The government has not been much better with its nonsensical color-coded alert scale -- recently upgraded from an un-mellow yellow (Elevated) to a nervous-looking orange (High). But, just what are we supposed be "alert" to? They don't know. How reassuring.

And how about our new Secretary of Homeland Security, Tom Ridge, advising us to stock up on food, duct tape and plastic sheeting? That advice was about as useful as the advice we used to get back in the 1950s on how to protect ourselves from an all-out Soviet nuclear attack. Remember "Duck and Cover"? Today's version is apparently "Duct Tape and Cover."

Look, I'm not trying to trivialize the very real threats and dangers we face. The New World Order we hoped for at the end of the Cold War has morphed into the New World Disorder. And there's every indication it's going to stay that way for many years to come.

War with Iraq or no war with Iraq, America -- like the fastest gun in old Westerns -- will remain the target of choice for groups that want to make a point and/or a name for themselves. And honest, patriotic Americans on both sides of the issue can argue as long as they want about how much of this trouble America has or has not brought upon itself. Terrorists, foreign and domestic, will continue trying to take their best shot at us.

All I am proposing is that we put whatever crawls out of that geopolitical Pandora's box in a realistic place on our personal worry meters.
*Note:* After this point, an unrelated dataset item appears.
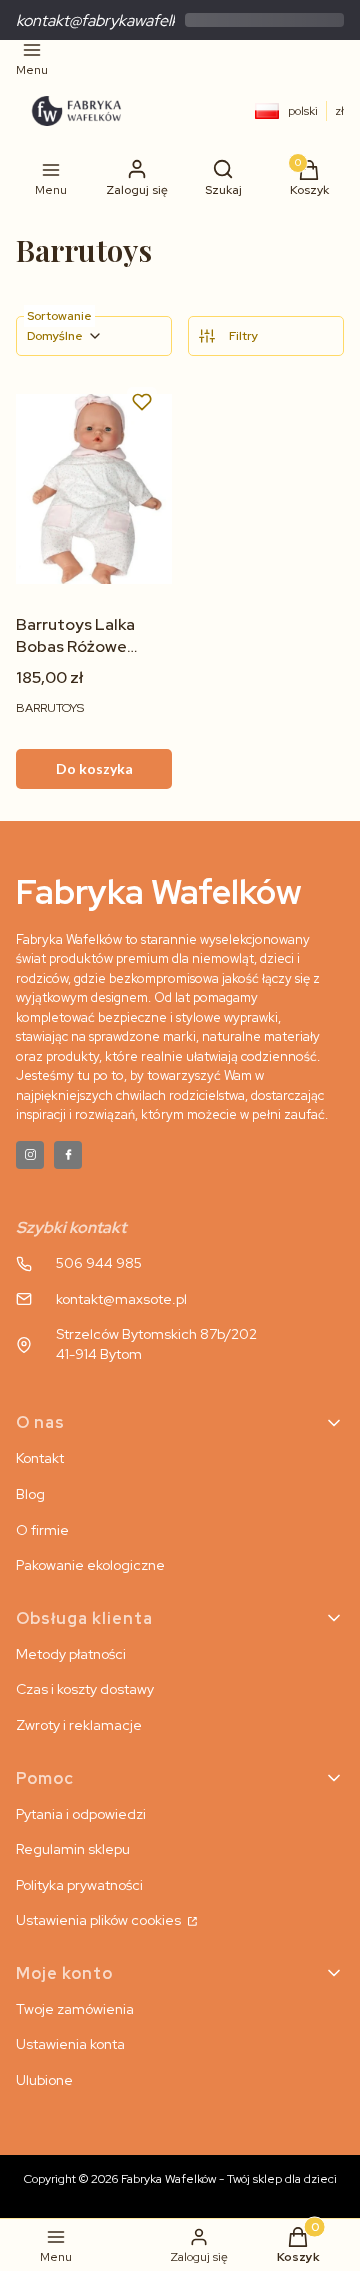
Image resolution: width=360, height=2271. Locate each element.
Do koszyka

Even counting the 9/11 casualties -- the worst terrorist attack ever suffered by any country -- fewer than 3,500 people worldwide died from terrorist-type attacks during 2001, according to U.S. State Department statistics. That same year the U.S. Center for Health Statistics reports that over 2.4 million Americans died from a list of 15 ordinary, boring and un-newsworthy diseases and accidents.

So, here's hoping you live long and prosper. But if you really want to reduce your chances of dying this year, park your car in your garage and duct tape the door shut.

-- Stephen Pizzo is a freelance journalist trying to live quietly in Sonoma County, California.